» **TAREA POR HACER**: Continúa el texto sobre los locos años veinte a partir de su última frase.

=== TEXTO DADO ===

A los pocos días de despedir el año, me he parado a pensar en lo que no fue ni será, esas cosas que creemos algo seguro y que el destino se encarga de aclararnos que no existe tal cosa. La fiesta de los años 20 es una de ellas. No era nada trascendental, en realidad nada importante, pero yo lo esperaba con cierta ilusión. Sin embargo, es tiempo de afanarse en los estudios ya que, al contrario que muchos, no quiero ser estudiante eternamente, y la prioridad es la carrera. Por tanto, alguna que otra fiesta debe anularse.
A pesar de todo, mi mente camina con independencia de mis decisiones, y en los últimos días no he parado de pensar en “los locos años veinte”, la época del desenfreno y la frivolidad, los caballeros galantes y las damas descocadas. Imagino cómo habría sido mi vida de haber nacido a comienzos del siglo XX y no a finales, cuando ya todo estaba hecho y sólo quedaba disfrutarlo, que es lo que nos ha tocado a los de mi generación. En nuestros tiempos naces hombre o mujer, pero luego eres lo que te da la gana. Antes no, tu condición traía consigo una serie de obligaciones, convencionalismos, diríamos ahora. Yo, sin duda, seguiría fumando cigarrillos, mientras los demás hombres fumaban cigarros.
Imagino a mis amigas convertidas en risueñas señoritas de buena familia, apasionadas de las fiestas con charlestón, ese baile tan atrevido. Todas ellas vestidas y peinadas a la última moda de París, disfrutando de los últimos cotilleos sobre las señoritas que no son ni familia ni amigas, a la última moda de España. La música de saxofón, trompetas y un piano enloquecido recorren cada habitación, desde el gran salón hasta el invernadero, abriéndose paso entre los invitados y el servicio. En cada sonrisa descarada hay una historia y en cada arrogante bocanada de humo se esconde un secreto.
Carmela está en edad de casarse, pero no está dispuesta a regalar su libertad al apellido de un hombre; antes señorita de ochenta años que señora de veinte. Sabela no quiere dejar de disfrutar de la música, su pasión, a la que se entrega en cada fiesta a la que es invitada. Su vestido de seda azul celeste demasiado escotado para una señorita decente llama la atención de los amigos de sus padres, pero a ella no le podría importar menos, de hecho le divierte, y es ese descaro el que le hace sobrellevar el aburrimiento de vivir en una ciudad pequeña, mientras todo lo interesante pasa en Madrid. Mara tampoco está cosida por el mismo patrón que el de las lenguas viperinas que las critican desde el otro lado de la sala, esas mojigatas, casadas desde su nacimiento, que acallan su conciencia con insulsas obras de caridad y matan el aburrimiento convenciéndose de que no tienen más opciones. No, mis amigas estarían adelantadas a su tiempo, resueltas mujeres del mañana, que ya es hoy.

=== DATOS DISPONIBLES ===

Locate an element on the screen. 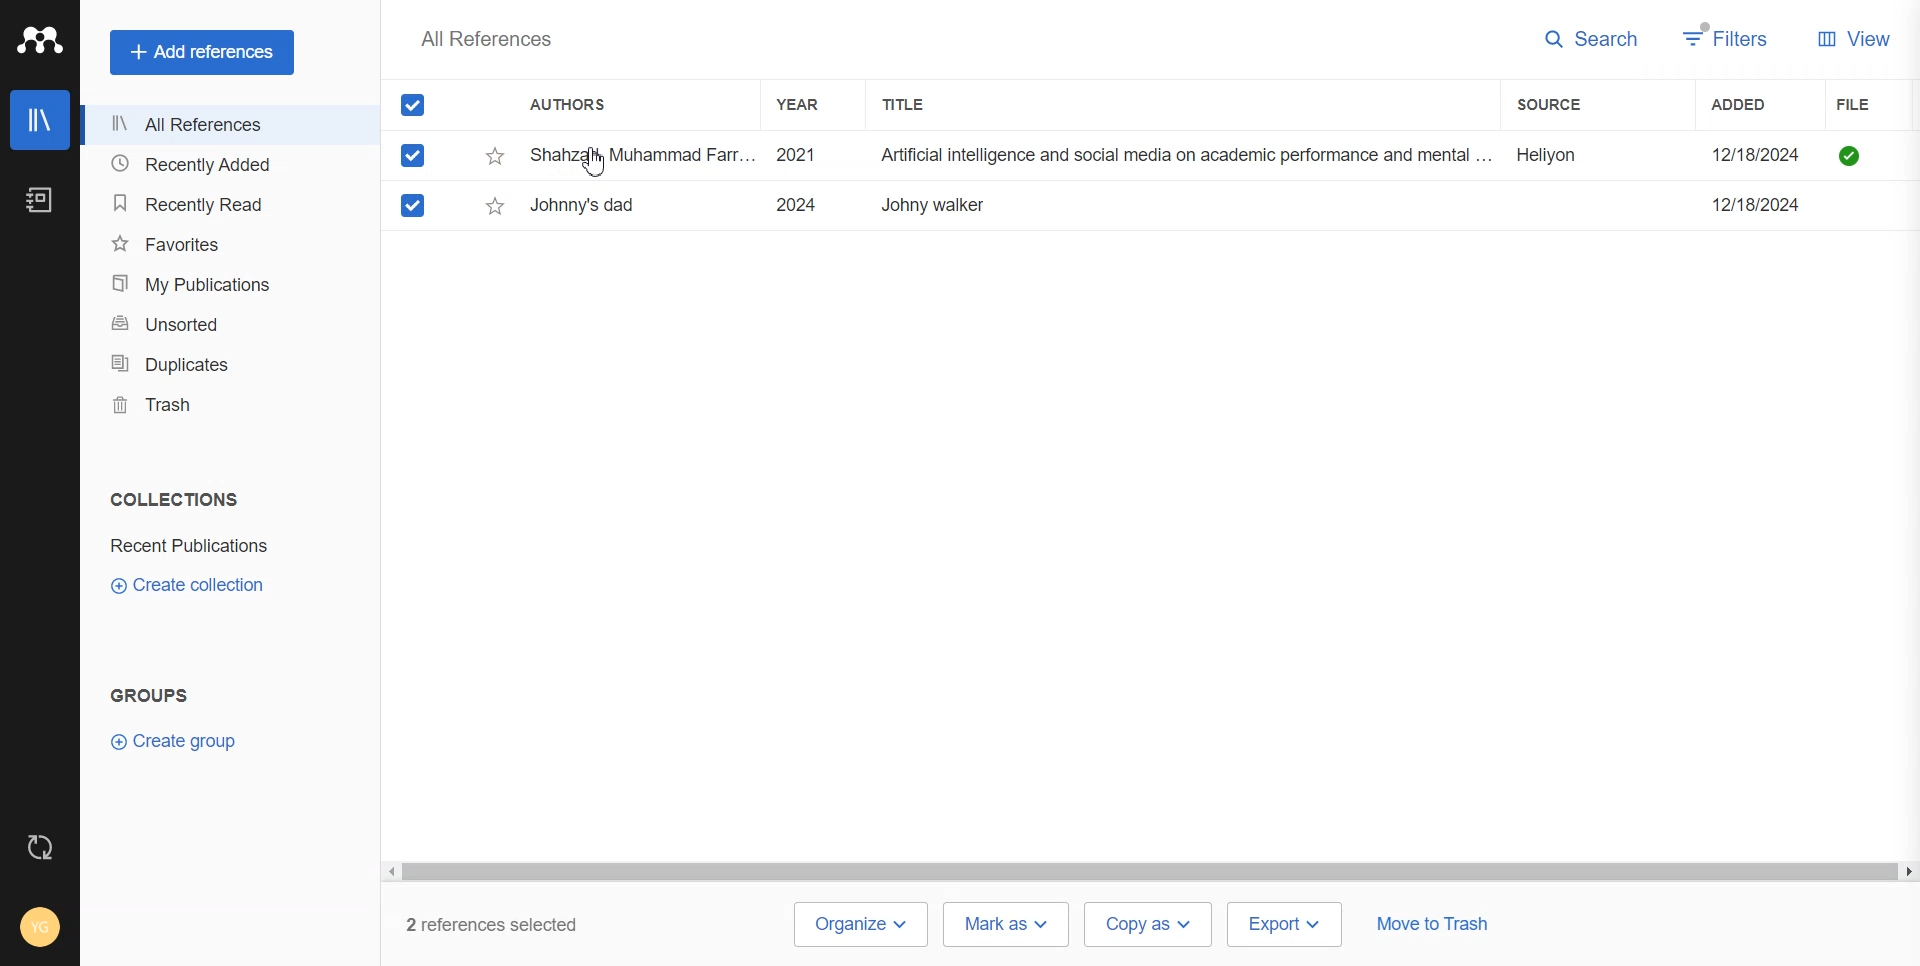  Year is located at coordinates (807, 104).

===

» **RESPUESTA**:
Yo, enfundado en un chaqué idéntico al del resto de caballeros, las observo admirado. Ni ellas ni yo somos libres en este mundo, por mucho que nos esforcemos en aparentar lo contrario. Todas ellas tendrían que entregarse a un hombre de posibles, y yo a una de ellas. Ambos tendríamos que atarnos, si quisiéramos ser libres. La elegida sería la más afortunada, porque sería la única cuyo marido permitiría sus desmanes. Yo la dejaría fumar en compañía de invitados, me deleitaría al verla vestida con unos trajes que sacarían los colores de las demás señoras y, sobre todo, la dejaría encontrarse con el atractivo mozo de las caballerizas siempre que quisiera sentir el delicioso latigazo de una pasión verdadera. La dejaría ir con gusto, porque yo mejor que nadie sabría lo que supone tener un amor imposible, y tan imposible, pecado mortal, la deshonra de la familia, un escándalo que llenaría las bocas de toda la ciudad. Yo también me encontraría con mi amante en nuestro propio escondrijo y agradecería a Dios por darme una compañera tan buena, cuando al resto de hombres les han caído en desgracia la esposa perfecta, de la que huyen día tras día, ya sea para ir a beber coñac al Casino o para buscar alivio en las prostitutas del palomar de las afueras. Yo tendría la suerte de tener a mi amante en casa, si no a mi lado en la cama, al menos en alguna habitación adyacente. Probablemente los hijos no llegarían, y de ser así lo harían con mi apellido, pero no con mi sangre, aunque eso no me impediría amarlos como si fuesen míos, porque serían los hijos de mi mejor amiga.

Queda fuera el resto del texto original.